**题目要求 A:**
依据农夫抓牛这道算法题的原文作答:
(i) 步行时,农夫一分钟内能从点 X 移到哪些点?
(ii) N 和 K 的取值范围各是多少?
(iii) 示例输入为“5 17”时,示例输出是多少?
**题目要求 B:** 接着农夫抓牛这道算法题的原文最后一句往下写。

**原文摘录:**
┌──

本文介绍了一个有趣的算法问题——如何在数轴上以最少步骤从一个起点到达另一个终点,可以通过步行或传送的方式移动。提供了详细的解决方案及代码实现。
Problem Description
Farmer John has been informed of the location of a fugitive cow and wants to catch her immediately. He starts at a point N (0 ≤ N ≤ 100,000) on a number line and the cow is at a point K (0 ≤ K ≤ 100,000) on the same number line. Farmer John has two modes of transportation: walking and teleporting. * Walking: FJ can move from any point X to the points X - 1 or X + 1 in a single minute * Teleporting: FJ can move from any point X to the point 2 × X in a single minute. If the cow, unaware of its pursuit, does not move at all, how long does it take for Farmer John to retrieve it?
Input
Line 1: Two space-separated integers: N and K
Output
Line 1: The least amount of time, in minutes, it takes for Farmer John to catch the fugitive cow.
Example Input
5 17
Example Output
4
题意:在一个数轴上,人在N位置,牛在K位置,人去找牛(人从 N到K),牛不动,人有两种走法,一种是+1或-1,另一种是在x位置,直接跳到2*x位置。(说明x 到x+1,x-1,2*x是连通的)

└──

**所录数据:**
┌──

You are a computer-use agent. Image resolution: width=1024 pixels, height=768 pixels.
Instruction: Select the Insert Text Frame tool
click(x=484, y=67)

└──

**最终答案 A:**
(i) X - 1 或 X + 1
(ii) N 和 K 都在 0 到 100,000 之间(含两端)
(iii) 4

**最终答案 B:**
示例是 : 5 17
可以 从5跳到10,再从10到9,从9跳到18,从18到17,走4步;
也可以 5->4,4->8,8->16,16->17 都是4 步,用的步数最少;
分析:
当人的位置小于牛的位置,即n < k 时,可以进行+ 、-、 * ,因为通过这些都可以增大,而 n > k时只能进行 减 ,这样才能找到牛。
当找到牛的时候,输出所用的步数。
代码
#include <iostream>
#include <cstdio>
#include <cstring>
using namespace std;
int book[500005];
struct node
{
int x;
int s;
}que[500005];
int main()
{
int n,k;
int head = 1;
int tail = 1;
scanf("%d%d",&n,&k);
que[head].x = que[tail].x = n;
que[tail++].s = 0;
book[n] = 1;
while(head < tail)
{
int m = que[head].x;
//找到牛
if(m == k)
{
printf("%d\n",que[head].s);
break;
}
//人的位置小于牛的
if(m <= k&&book[m-1]==0)
{
book[m-1]=1;
que[tail].x = m-1;
que[tail++].s = que[head].s+1;
}
if(m <= k && book[m+1]==0)
{
book[m+1]=1;
que[tail].x = m+1;
que[tail++].s = que[head].s+1;
}
if(m <= k&&book[m*2]==0)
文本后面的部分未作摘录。